Im Prozess um den Mord am Kasseler Regierungspräsidenten Walter Lübcke hat die Bundesanwaltschaft für Stephan E. lebenslange Haft mit Feststellung der besonderen Schwere der Schuld sowie Sicherungsverwahrung gefordert. E. sei eines Mordes und eines versuchten Mordes aus rassistischer Gesinnung schuldig, sagte Bundesanwalt Dieter Killmer am 22. Dezember vor dem Oberlandesgericht (OLG) Frankfurt am Main.

Damit blieb die Bundesanwaltschaft in ihrem Schlussplädoyer bei ihren Anklagepunkten: Stephan E. (47) soll den früheren Kasseler Regierungspräsidenten Walter Lübcke im Juni 2019 allein heimtückisch und aus niedrigen Beweggründen ermordet und den Asylbewerber Ahmed I. im Januar 2016 mit einem Messer versucht haben zu ermorden. Beide Taten seien "rechtsextremistische Anschläge gewesen", sagte Killmer. E bestreitet die Tat an Ahmed I.

Bundesanwalt spricht von rassistischem Weltbild

Der ebenfalls Angeklagte Markus H. (44) habe zur Ermordung Lübckes "psychische Beihilfe" ebenfalls aus niedrigen Beweggründen geleistet, ergänzte Bundesanwalt Daniel Otto am 40. Verhandlungstag. H. habe E. unter anderem in seinem rassistischen Weltbild und Hass immer wieder bestärkt, mit ihm Schießübungen gemacht und den Tod Lübckes billigend in Kauf genommen, hieß es weiter. E. habe die Tat zwar allein ausgeführt: "Aber in seinem Hass war er nicht alleine", sagte Killmer. Zum Ziel geworden sei der Politiker wegen seiner Werte und seines Eintretens für Flüchtlinge. Für die Beihilfe und den illegalen Waffenbesitz forderte Killmer insgesamt neun Jahre und acht Monate Haft für H.

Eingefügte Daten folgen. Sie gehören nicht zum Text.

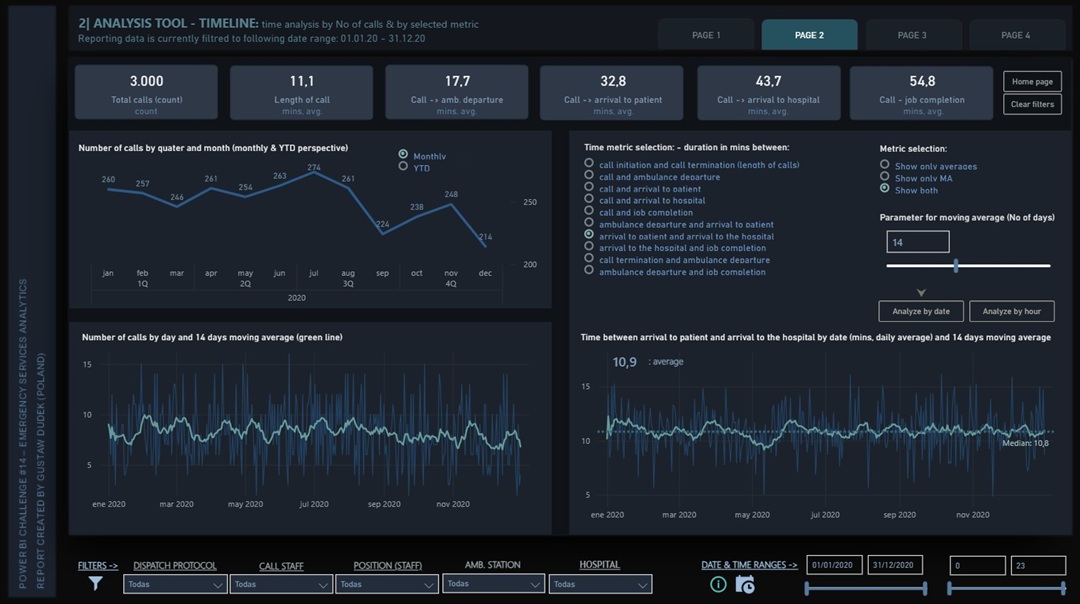Select 'Show only averages' metric option
The image size is (1080, 604).
coord(884,165)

Der Bundesanwalt geht weiterhin davon aus, dass H. bei der Tat gegen Lübcke nicht anwesend war. E. hatte während der Ermittlungen, in drei Vernehmungen bei der Polizei und auch während der 39 Verhandlungstage seine Schilderung der Vorgänge auf der Terrasse immer wieder geändert und sich in Widersprüche verstrickt. Seine letzte Version: Er habe geschossen, H. sei aber dabei gewesen. H. hat dazu bisher geschwiegen.

Killmer hält weiterhin die erste Version, wonach E. in der Tatnacht allein war, für "mehrheitlich glaubhaft". Sie sei lebhaft und mit zahlreichen Details und Täterwissen angereichert. Später habe sich E. hingegen in seinem Aussageverhalten taktierend verhalten und auch, entgegen seiner Ankündigung, die Fragen der Familie Lübcke nicht beantwortet. "Offenheit und Aufklärung sehen anders aus", sagte Killmer.

Zu Beginn seines Plädoyers hatte Killmer die Ermordung des Politikers Lübcke in politische, gesellschaftliche und persönliche Zusammenhänge eingeordnet. Es sei in Deutschland seit 1945 der erste Mord an einem Politiker aus rechtsextremistischen Motiven gewesen, sagte er.

Hetzkampagne gegen Lübcke

Im Zentrum des Hasses hat nach Ansicht der Anklage eine Äußerung des Politikers auf einer Bürgerversammlung zu einem Flüchtlingsheim im Oktober 2015 gestanden, bei der E. und H. waren: "Da muss man für Werte eintreten, und wer diese Werte nicht vertritt, der kann jederzeit dieses Land verlassen, wenn er nicht einverstanden ist." Nach Überzeugung der Anklage hat H. diese Aussage als Videoschnipsel im Internet verbreitet, Folge war eine jahrelange Hetzkampagne gegen Lübcke. Wegen dieses einen aus dem "Zusammenhang gerissenen Satzes" habe Lübcke sterben müssen, sagte Killmer.

Dem viereinhalbstündigen Plädoyer folgte der Angeklagte E. meist mit gesenktem Blick und im Schoß liegenden Händen. H. machte sich Notizen. Wie schon bei vielen Verhandlungstagen zuvor verfolgten auch die Witwe Lübckes und seine beiden Söhnen die Verhandlung.

Auch in der Tat gegen Ahmed I. , die E. bestreitet, sieht Killmer einen heimtückischen Mordversuch aus niederen Beweggründen. Nur durch Zufall sei der Asylbewerber nicht tödlich verletzt worden.

Killmer forderte zudem, gegen H. erneut einen Haftbefehl zu erlassen. In Bezug auf H. hatte der Staatsschutzsenat Anfang Oktober angeordnet, den Haftbefehl aufzuheben. Das Gericht konnte keinen dringenden Tatverdacht mehr erkennen, der eine weitere Untersuchungshaft gerechtfertigt hätte.

Der Prozess hatte Mitte Juni begonnen. Ab dem 12. Januar 2021 sollen Nebenklage und Verteidigung ihre Plädoyers halten, das Urteil ist für Ende Januar geplant.